Verschwörungsapostel reagieren mit ihren wilden Theorien auf ein selbstgerechtes Establishment
(NZZ)
Je abstruser die Idee, desto hartnäckiger ihre Verteidigung: Verschwörungstheorien präsentieren oft das Unwahrscheinlichste. Die gute Nachricht ist: Sie leben vom Bedürfnis nach Wahrheit. Die schlechte: Medien und Regierung gelten als Lügensysteme. Es gilt, Vertrauen zurückzugewinnen.
Von Giuseppe Gracia
Was ist das eigentlich, eine Verschwörungstheorie?
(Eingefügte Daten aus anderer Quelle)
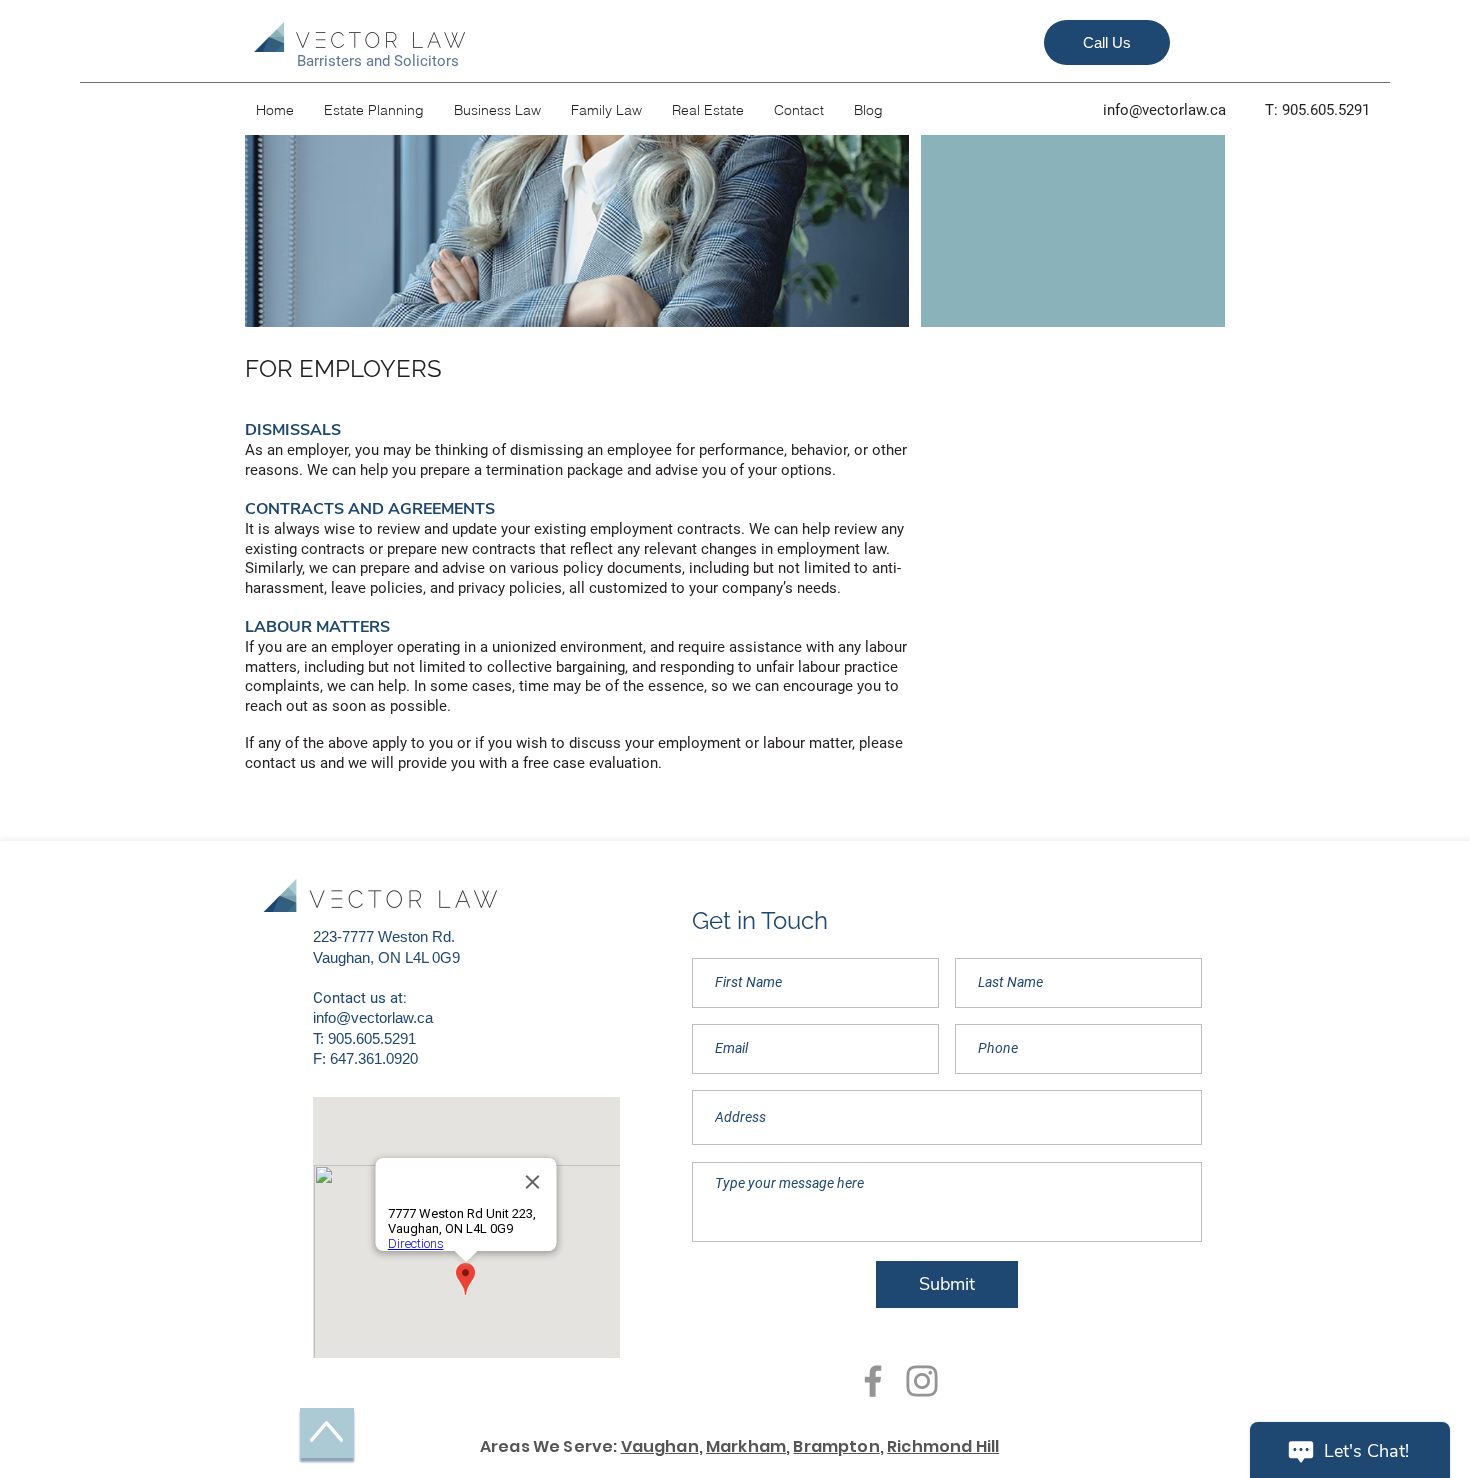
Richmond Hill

In der Regel geht es um die Behauptung, dass die Regierung und die etablierten Medien nur Scheinwahrheiten produzieren und die eigentliche Wahrheit vor uns verbergen. Eine Wahrheit, die dann von Eingeweihten «aufgedeckt» wird. Diese Wahrheit dreht sich oft um mächtige Geheimzirkel, die «Brainwashing» mit uns betreiben, damit wir geistige Sklaven der Macht bleiben, ohne es zu merken.
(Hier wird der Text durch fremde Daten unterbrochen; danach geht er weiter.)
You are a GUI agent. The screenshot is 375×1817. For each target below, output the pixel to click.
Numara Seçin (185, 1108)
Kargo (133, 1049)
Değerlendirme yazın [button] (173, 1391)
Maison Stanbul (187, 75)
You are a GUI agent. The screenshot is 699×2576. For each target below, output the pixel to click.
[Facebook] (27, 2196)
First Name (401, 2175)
Nun stimmt es natürlich, dass es auf der Welt Machtmenschen und Komplotte gibt. Böse Pläne und Grössenwahn gehören seit Adam und Eva zu unserer Geschichte. Doch viele Verschwörungstheorien atmen den Geist des Absurden und Paranoiden. Sie setzen etwas voraus, das in der Realität äusserst unwahrscheinlich ist: Die Kontrollierbarkeit grosser Ereignisse über lange Zeiträume hinweg, mit Hunderten, ja Tausenden von Mitwissern, die alle den Mund halten.
Die Amerikaner sind nie auf dem Mond gelandet, und Tausende von Technikern und Regierungsleuten, die an der historischen Täuschung mitarbeiteten, schweigen seit über einem halben Jahrhundert dazu? Im Jahr 2001 haben die Amerikaner die Twin Towers zum Einsturz gebracht und über 3000 eigene Landsleute ermordet, und der islamistische Hass auf den Westen mit seinen vielen Anschlägen war nur Propaganda? Die Regierungen Europas werden von Schattenmächten kontrolliert (Multis, NGO, Freimaurer, Juden), und alle Regierungen, Millionen von Beamten in der Verwaltung, haben das nicht gemerkt oder spielen mit?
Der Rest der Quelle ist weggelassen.